Segment Open

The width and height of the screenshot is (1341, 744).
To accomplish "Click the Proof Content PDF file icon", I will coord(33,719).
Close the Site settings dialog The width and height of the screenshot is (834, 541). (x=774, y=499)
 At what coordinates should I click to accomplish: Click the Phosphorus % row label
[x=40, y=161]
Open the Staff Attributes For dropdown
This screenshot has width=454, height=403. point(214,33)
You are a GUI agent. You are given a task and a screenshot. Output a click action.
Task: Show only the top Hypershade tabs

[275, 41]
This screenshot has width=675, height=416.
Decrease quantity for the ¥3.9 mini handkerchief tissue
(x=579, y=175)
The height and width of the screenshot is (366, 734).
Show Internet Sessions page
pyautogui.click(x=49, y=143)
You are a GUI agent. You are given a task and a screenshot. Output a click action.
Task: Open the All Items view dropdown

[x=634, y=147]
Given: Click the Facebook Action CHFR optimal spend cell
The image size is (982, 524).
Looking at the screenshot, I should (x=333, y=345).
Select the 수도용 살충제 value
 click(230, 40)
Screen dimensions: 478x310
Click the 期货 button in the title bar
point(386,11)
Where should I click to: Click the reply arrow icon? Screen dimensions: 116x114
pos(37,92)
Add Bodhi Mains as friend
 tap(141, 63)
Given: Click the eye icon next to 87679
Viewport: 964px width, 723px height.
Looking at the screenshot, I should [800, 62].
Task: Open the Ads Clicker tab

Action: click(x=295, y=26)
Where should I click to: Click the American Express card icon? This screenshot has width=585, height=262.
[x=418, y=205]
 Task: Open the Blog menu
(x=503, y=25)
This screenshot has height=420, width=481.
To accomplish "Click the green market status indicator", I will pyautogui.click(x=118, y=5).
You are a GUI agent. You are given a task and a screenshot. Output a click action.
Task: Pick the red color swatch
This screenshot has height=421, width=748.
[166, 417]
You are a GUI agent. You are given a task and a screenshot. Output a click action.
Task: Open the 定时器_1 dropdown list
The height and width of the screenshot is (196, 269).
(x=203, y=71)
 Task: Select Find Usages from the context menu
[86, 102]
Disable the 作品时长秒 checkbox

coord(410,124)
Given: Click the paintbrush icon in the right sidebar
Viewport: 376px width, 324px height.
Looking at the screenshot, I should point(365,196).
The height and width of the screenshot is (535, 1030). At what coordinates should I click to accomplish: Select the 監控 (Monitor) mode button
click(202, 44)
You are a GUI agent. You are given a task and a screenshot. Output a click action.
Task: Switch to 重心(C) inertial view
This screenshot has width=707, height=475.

Segment Closed

Activity >> Copy out exactly the line that holds "Task: Open the Ads Clicker tab" and all remaining lines of the listing, both the first and the last included.

Exercise solution >>
Task: Open the Ads Clicker tab

Action: click(x=295, y=26)
Where should I click to: Click the American Express card icon? This screenshot has width=585, height=262.
[x=418, y=205]
 Task: Open the Blog menu
(x=503, y=25)
This screenshot has height=420, width=481.
To accomplish "Click the green market status indicator", I will pyautogui.click(x=118, y=5).
You are a GUI agent. You are given a task and a screenshot. Output a click action.
Task: Pick the red color swatch
This screenshot has height=421, width=748.
[166, 417]
You are a GUI agent. You are given a task and a screenshot. Output a click action.
Task: Open the 定时器_1 dropdown list
The height and width of the screenshot is (196, 269).
(x=203, y=71)
 Task: Select Find Usages from the context menu
[86, 102]
Disable the 作品时长秒 checkbox

coord(410,124)
Given: Click the paintbrush icon in the right sidebar
Viewport: 376px width, 324px height.
Looking at the screenshot, I should point(365,196).
The height and width of the screenshot is (535, 1030). At what coordinates should I click to accomplish: Select the 監控 (Monitor) mode button
click(202, 44)
You are a GUI agent. You are given a task and a screenshot. Output a click action.
Task: Switch to 重心(C) inertial view
This screenshot has width=707, height=475.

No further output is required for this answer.